For one last twist, the site makes its claims using Adobe Flash, which was recently announced for every major mobile OS except the iPhone. Flash on Android phones will require Android OS 2.0, which the Droid has.

The phrasing, ownership and branding of the site make a lot of interesting points. As John Gruber over at Daring Fireball points out, this is a Verizon site – Motorola doesn’t make a single appearance. The competition set up here isn’t Verizon vs. AT&T or Motorola vs. Apple, it’s Verizon vs. Apple. As Rene Ritchie of the iPhone Blog says, Verizon wants to make it clear they have no intention of being a “dumb pipe” anytime soon.

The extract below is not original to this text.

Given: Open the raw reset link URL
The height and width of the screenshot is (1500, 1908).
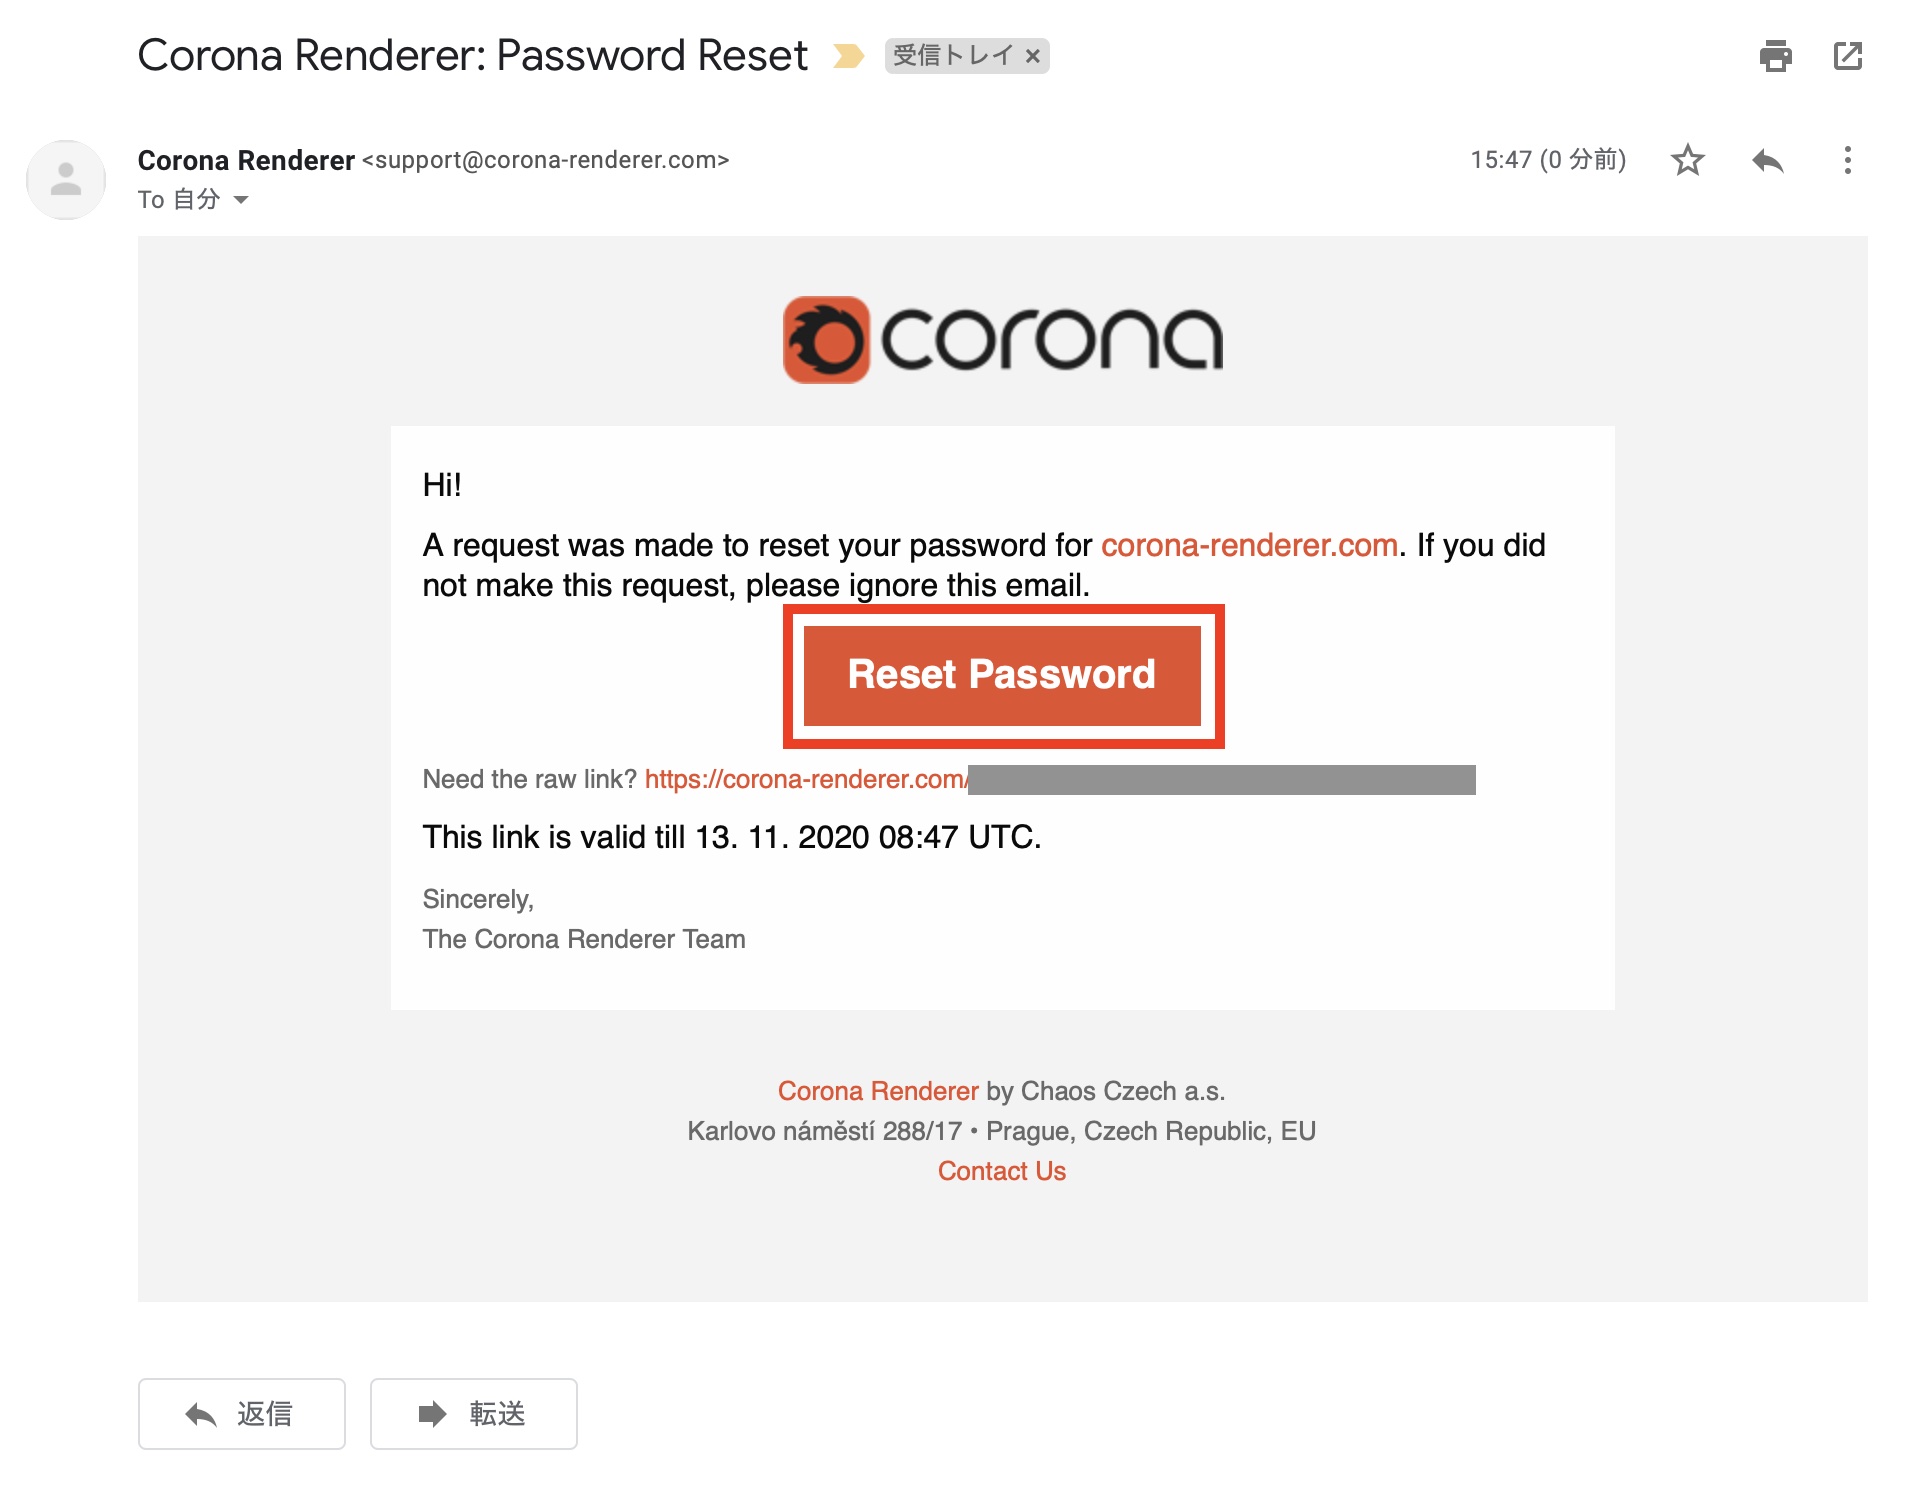Looking at the screenshot, I should [x=805, y=779].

Various Web sites are nitpicking Verizon’s claims, but the most interesting phrase here is “open development.” While Verizon is referring directly to Android’s App Market, “open development” is a Verizon buzzword for a new project of theirs that approves mostly-non-phone devices through speedy means. Verizon gives up some control of open-development devices’ branding, too. The irony here, of course, is that the Droid wasn’t approved using the Verizon Open Development Initiative. If anything, it seems to be the opposite: the ultimate Verizon-specced, Verizon-branded device.